▶ [Request]: Write out all of the entries again, swapping "computer-use agent" for "screen assistant" everywhere and leaving everything else as it is.

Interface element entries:
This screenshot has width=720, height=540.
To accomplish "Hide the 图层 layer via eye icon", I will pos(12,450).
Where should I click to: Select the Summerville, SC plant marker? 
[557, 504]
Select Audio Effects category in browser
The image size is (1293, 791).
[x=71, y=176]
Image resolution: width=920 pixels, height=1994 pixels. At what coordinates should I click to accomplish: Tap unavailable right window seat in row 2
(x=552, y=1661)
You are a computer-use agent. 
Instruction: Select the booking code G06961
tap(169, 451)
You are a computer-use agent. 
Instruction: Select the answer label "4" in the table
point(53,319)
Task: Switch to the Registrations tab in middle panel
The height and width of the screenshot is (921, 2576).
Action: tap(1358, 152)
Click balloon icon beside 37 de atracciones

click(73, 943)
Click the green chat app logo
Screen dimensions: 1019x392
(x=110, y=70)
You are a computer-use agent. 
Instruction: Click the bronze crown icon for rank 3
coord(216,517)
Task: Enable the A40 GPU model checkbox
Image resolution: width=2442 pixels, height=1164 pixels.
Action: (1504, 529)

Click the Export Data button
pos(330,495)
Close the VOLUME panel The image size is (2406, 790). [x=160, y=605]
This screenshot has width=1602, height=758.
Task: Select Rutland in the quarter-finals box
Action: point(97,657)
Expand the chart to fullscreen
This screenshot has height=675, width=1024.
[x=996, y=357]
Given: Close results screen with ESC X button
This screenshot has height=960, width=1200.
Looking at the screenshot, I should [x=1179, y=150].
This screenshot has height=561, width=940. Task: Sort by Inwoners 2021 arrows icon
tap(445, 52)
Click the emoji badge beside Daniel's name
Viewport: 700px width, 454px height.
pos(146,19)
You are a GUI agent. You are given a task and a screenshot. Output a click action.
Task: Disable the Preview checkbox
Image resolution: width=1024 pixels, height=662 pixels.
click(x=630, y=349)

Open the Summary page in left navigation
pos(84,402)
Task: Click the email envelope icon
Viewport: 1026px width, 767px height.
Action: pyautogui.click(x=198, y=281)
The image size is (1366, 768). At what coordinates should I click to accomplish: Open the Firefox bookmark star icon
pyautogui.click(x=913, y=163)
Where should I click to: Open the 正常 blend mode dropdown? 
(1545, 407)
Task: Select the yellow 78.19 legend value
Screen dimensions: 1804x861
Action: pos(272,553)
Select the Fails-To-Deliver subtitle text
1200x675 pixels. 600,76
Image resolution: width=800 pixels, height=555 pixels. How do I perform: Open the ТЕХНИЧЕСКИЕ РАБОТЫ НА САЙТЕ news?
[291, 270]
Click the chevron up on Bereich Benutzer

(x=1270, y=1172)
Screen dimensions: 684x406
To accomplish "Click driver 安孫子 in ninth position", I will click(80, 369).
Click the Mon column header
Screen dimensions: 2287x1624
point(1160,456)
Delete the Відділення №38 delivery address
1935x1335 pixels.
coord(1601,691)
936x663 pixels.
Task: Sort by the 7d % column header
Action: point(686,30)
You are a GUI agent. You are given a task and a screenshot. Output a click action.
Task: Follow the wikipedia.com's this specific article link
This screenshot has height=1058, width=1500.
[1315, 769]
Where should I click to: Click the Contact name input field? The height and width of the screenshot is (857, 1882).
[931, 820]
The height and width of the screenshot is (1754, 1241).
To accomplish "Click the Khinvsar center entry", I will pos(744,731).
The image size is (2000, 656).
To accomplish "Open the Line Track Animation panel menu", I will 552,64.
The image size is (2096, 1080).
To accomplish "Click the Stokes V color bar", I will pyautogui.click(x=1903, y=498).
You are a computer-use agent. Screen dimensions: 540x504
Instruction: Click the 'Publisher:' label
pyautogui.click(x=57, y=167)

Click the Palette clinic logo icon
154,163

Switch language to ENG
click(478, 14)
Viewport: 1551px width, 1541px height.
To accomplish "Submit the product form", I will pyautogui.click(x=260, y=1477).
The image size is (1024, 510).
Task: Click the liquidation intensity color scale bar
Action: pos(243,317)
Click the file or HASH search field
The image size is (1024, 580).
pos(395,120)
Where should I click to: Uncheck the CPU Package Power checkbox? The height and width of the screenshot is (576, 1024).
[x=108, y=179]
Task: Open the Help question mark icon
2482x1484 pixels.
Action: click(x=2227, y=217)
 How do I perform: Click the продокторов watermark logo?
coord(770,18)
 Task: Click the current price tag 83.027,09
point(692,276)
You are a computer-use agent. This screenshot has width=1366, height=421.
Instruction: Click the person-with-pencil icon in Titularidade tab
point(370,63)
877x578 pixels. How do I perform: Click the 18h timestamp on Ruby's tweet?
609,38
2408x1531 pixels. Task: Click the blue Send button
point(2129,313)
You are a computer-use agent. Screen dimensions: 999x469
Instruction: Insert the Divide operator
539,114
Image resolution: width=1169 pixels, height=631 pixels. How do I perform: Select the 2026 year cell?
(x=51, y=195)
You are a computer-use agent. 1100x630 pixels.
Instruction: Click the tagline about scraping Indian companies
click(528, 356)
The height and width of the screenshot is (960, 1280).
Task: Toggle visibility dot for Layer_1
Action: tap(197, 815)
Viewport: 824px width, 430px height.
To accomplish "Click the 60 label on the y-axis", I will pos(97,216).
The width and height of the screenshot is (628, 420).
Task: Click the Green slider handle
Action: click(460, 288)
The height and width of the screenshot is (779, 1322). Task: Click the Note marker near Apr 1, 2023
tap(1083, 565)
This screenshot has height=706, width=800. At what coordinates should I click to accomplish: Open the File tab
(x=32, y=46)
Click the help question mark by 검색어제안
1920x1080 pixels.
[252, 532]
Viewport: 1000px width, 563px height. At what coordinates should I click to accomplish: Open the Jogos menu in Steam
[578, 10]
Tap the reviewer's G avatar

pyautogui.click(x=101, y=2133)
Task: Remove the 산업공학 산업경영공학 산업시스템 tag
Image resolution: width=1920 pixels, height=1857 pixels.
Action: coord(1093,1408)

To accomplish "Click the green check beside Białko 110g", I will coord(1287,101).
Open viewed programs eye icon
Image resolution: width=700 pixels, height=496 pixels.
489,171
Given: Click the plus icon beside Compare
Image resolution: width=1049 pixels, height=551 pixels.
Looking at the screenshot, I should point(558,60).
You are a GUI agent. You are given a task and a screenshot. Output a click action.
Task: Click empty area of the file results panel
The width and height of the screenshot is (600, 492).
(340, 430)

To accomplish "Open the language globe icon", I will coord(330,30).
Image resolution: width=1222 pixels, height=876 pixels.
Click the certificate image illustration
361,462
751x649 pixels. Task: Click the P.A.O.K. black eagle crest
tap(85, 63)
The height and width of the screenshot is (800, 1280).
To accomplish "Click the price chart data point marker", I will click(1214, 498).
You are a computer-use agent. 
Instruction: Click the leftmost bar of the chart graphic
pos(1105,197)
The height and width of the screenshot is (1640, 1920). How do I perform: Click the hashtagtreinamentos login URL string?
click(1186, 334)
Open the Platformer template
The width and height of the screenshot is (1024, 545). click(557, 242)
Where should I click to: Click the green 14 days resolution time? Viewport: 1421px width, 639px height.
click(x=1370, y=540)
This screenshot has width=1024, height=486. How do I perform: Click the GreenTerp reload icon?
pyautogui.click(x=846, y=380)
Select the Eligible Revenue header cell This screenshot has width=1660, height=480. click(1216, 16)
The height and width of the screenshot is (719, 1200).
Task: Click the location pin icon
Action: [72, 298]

▶ [Answer for the task]:
This screenshot has width=720, height=540.
To accomplish "Hide the 图层 layer via eye icon", I will pos(12,450).
Where should I click to: Select the Summerville, SC plant marker? 
[557, 504]
Select Audio Effects category in browser
The image size is (1293, 791).
[x=71, y=176]
Image resolution: width=920 pixels, height=1994 pixels. At what coordinates should I click to accomplish: Tap unavailable right window seat in row 2
(x=552, y=1661)
You are a screen assistant. 
Instruction: Select the booking code G06961
tap(169, 451)
You are a screen assistant. 
Instruction: Select the answer label "4" in the table
point(53,319)
Task: Switch to the Registrations tab in middle panel
The height and width of the screenshot is (921, 2576).
Action: tap(1358, 152)
Click balloon icon beside 37 de atracciones

click(73, 943)
Click the green chat app logo
Screen dimensions: 1019x392
(x=110, y=70)
You are a screen assistant. 
Instruction: Click the bronze crown icon for rank 3
coord(216,517)
Task: Enable the A40 GPU model checkbox
Image resolution: width=2442 pixels, height=1164 pixels.
Action: (1504, 529)

Click the Export Data button
pos(330,495)
Close the VOLUME panel The image size is (2406, 790). [x=160, y=605]
This screenshot has width=1602, height=758.
Task: Select Rutland in the quarter-finals box
Action: point(97,657)
Expand the chart to fullscreen
This screenshot has height=675, width=1024.
[x=996, y=357]
Given: Close results screen with ESC X button
This screenshot has height=960, width=1200.
Looking at the screenshot, I should [x=1179, y=150].
This screenshot has height=561, width=940. Task: Sort by Inwoners 2021 arrows icon
tap(445, 52)
Click the emoji badge beside Daniel's name
Viewport: 700px width, 454px height.
pos(146,19)
You are a GUI agent. You are given a task and a screenshot. Output a click action.
Task: Disable the Preview checkbox
Image resolution: width=1024 pixels, height=662 pixels.
click(x=630, y=349)

Open the Summary page in left navigation
pos(84,402)
Task: Click the email envelope icon
Viewport: 1026px width, 767px height.
Action: pyautogui.click(x=198, y=281)
The image size is (1366, 768). At what coordinates should I click to accomplish: Open the Firefox bookmark star icon
pyautogui.click(x=913, y=163)
Where should I click to: Open the 正常 blend mode dropdown? 
(1545, 407)
Task: Select the yellow 78.19 legend value
Screen dimensions: 1804x861
Action: pos(272,553)
Select the Fails-To-Deliver subtitle text
1200x675 pixels. 600,76
Image resolution: width=800 pixels, height=555 pixels. How do I perform: Open the ТЕХНИЧЕСКИЕ РАБОТЫ НА САЙТЕ news?
[291, 270]
Click the chevron up on Bereich Benutzer

(x=1270, y=1172)
Screen dimensions: 684x406
To accomplish "Click driver 安孫子 in ninth position", I will click(80, 369).
Click the Mon column header
Screen dimensions: 2287x1624
point(1160,456)
Delete the Відділення №38 delivery address
1935x1335 pixels.
coord(1601,691)
936x663 pixels.
Task: Sort by the 7d % column header
Action: point(686,30)
You are a GUI agent. You are given a task and a screenshot. Output a click action.
Task: Follow the wikipedia.com's this specific article link
This screenshot has height=1058, width=1500.
[1315, 769]
Where should I click to: Click the Contact name input field? The height and width of the screenshot is (857, 1882).
[931, 820]
The height and width of the screenshot is (1754, 1241).
To accomplish "Click the Khinvsar center entry", I will pos(744,731).
The image size is (2000, 656).
To accomplish "Open the Line Track Animation panel menu", I will 552,64.
The image size is (2096, 1080).
To accomplish "Click the Stokes V color bar", I will pyautogui.click(x=1903, y=498).
You are a screen assistant. Screen dimensions: 540x504
Instruction: Click the 'Publisher:' label
pyautogui.click(x=57, y=167)

Click the Palette clinic logo icon
154,163

Switch language to ENG
click(478, 14)
Viewport: 1551px width, 1541px height.
To accomplish "Submit the product form", I will pyautogui.click(x=260, y=1477).
The image size is (1024, 510).
Task: Click the liquidation intensity color scale bar
Action: pos(243,317)
Click the file or HASH search field
The image size is (1024, 580).
pos(395,120)
Where should I click to: Uncheck the CPU Package Power checkbox? The height and width of the screenshot is (576, 1024).
[x=108, y=179]
Task: Open the Help question mark icon
2482x1484 pixels.
Action: click(x=2227, y=217)
 How do I perform: Click the продокторов watermark logo?
coord(770,18)
 Task: Click the current price tag 83.027,09
point(692,276)
You are a screen assistant. This screenshot has width=1366, height=421.
Instruction: Click the person-with-pencil icon in Titularidade tab
point(370,63)
877x578 pixels. How do I perform: Click the 18h timestamp on Ruby's tweet?
609,38
2408x1531 pixels. Task: Click the blue Send button
point(2129,313)
You are a screen assistant. Screen dimensions: 999x469
Instruction: Insert the Divide operator
539,114
Image resolution: width=1169 pixels, height=631 pixels. How do I perform: Select the 2026 year cell?
(x=51, y=195)
You are a screen assistant. 1100x630 pixels.
Instruction: Click the tagline about scraping Indian companies
click(528, 356)
The height and width of the screenshot is (960, 1280).
Task: Toggle visibility dot for Layer_1
Action: tap(197, 815)
Viewport: 824px width, 430px height.
To accomplish "Click the 60 label on the y-axis", I will pos(97,216).
The width and height of the screenshot is (628, 420).
Task: Click the Green slider handle
Action: click(460, 288)
The height and width of the screenshot is (779, 1322). Task: Click the Note marker near Apr 1, 2023
tap(1083, 565)
This screenshot has height=706, width=800. At what coordinates should I click to accomplish: Open the File tab
(x=32, y=46)
Click the help question mark by 검색어제안
1920x1080 pixels.
[252, 532]
Viewport: 1000px width, 563px height. At what coordinates should I click to accomplish: Open the Jogos menu in Steam
[578, 10]
Tap the reviewer's G avatar

pyautogui.click(x=101, y=2133)
Task: Remove the 산업공학 산업경영공학 산업시스템 tag
Image resolution: width=1920 pixels, height=1857 pixels.
Action: coord(1093,1408)

To accomplish "Click the green check beside Białko 110g", I will coord(1287,101).
Open viewed programs eye icon
Image resolution: width=700 pixels, height=496 pixels.
489,171
Given: Click the plus icon beside Compare
Image resolution: width=1049 pixels, height=551 pixels.
Looking at the screenshot, I should point(558,60).
You are a GUI agent. You are given a task and a screenshot. Output a click action.
Task: Click empty area of the file results panel
The width and height of the screenshot is (600, 492).
(340, 430)

To accomplish "Open the language globe icon", I will coord(330,30).
Image resolution: width=1222 pixels, height=876 pixels.
Click the certificate image illustration
361,462
751x649 pixels. Task: Click the P.A.O.K. black eagle crest
tap(85, 63)
The height and width of the screenshot is (800, 1280).
To accomplish "Click the price chart data point marker", I will click(1214, 498).
You are a screen assistant. 
Instruction: Click the leftmost bar of the chart graphic
pos(1105,197)
The height and width of the screenshot is (1640, 1920). How do I perform: Click the hashtagtreinamentos login URL string?
click(1186, 334)
Open the Platformer template
The width and height of the screenshot is (1024, 545). click(557, 242)
Where should I click to: Click the green 14 days resolution time? Viewport: 1421px width, 639px height.
click(x=1370, y=540)
This screenshot has width=1024, height=486. How do I perform: Click the GreenTerp reload icon?
pyautogui.click(x=846, y=380)
Select the Eligible Revenue header cell This screenshot has width=1660, height=480. click(1216, 16)
The height and width of the screenshot is (719, 1200).
Task: Click the location pin icon
Action: [72, 298]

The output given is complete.